From a recruitment perspective, August to November was the quietest period in terms of new business I have experienced in 23 years. I felt there was a general apathy, sitting on hands and widespread inaction. Rabbit in headlight stuff. Brexit uncertainty, low consumer confidence and a general election to worry about. Pretty frustrating. And then, on the 12th of December (general election day), business started to pick up. As if all our problems had been solved. A very weird experience indeed.

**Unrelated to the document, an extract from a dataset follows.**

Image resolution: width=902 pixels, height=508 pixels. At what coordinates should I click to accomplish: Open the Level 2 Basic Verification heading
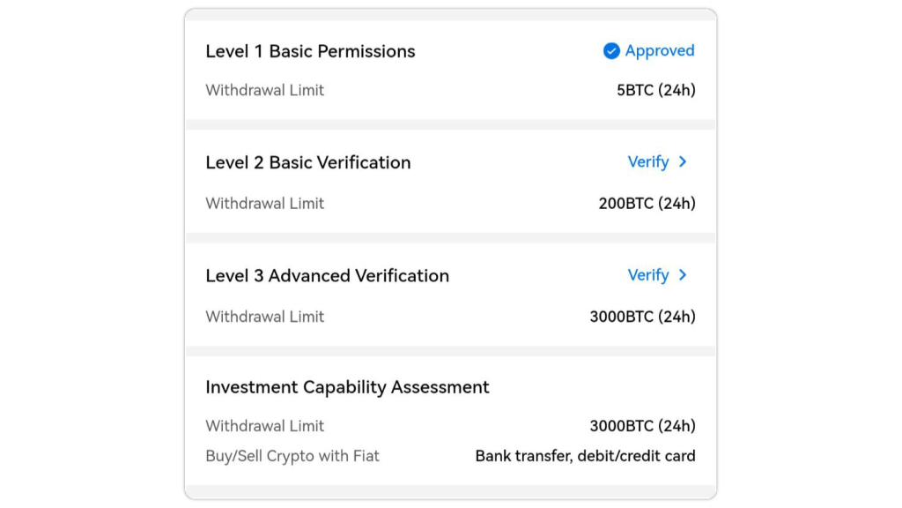(307, 162)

From a human interest perspective, I have never met so many senior retail professionals looking for another job as I did throughout 2019. The vast majority of these individuals were at varying levels of desperation, although some were actually still in a job. And, looking back, I am surprised how few were organised and had a clear plan to find employment. Depressing.

Map it out

So, that brings me nicely to all those of you who are in jobs and careers right now, who are not just floating along but have a clear plan for your career. It is a good idea to have your career mapped out and know at any given time what your next move might look like. That way, any decision you make can, and should be, aligned to your short and medium career objective.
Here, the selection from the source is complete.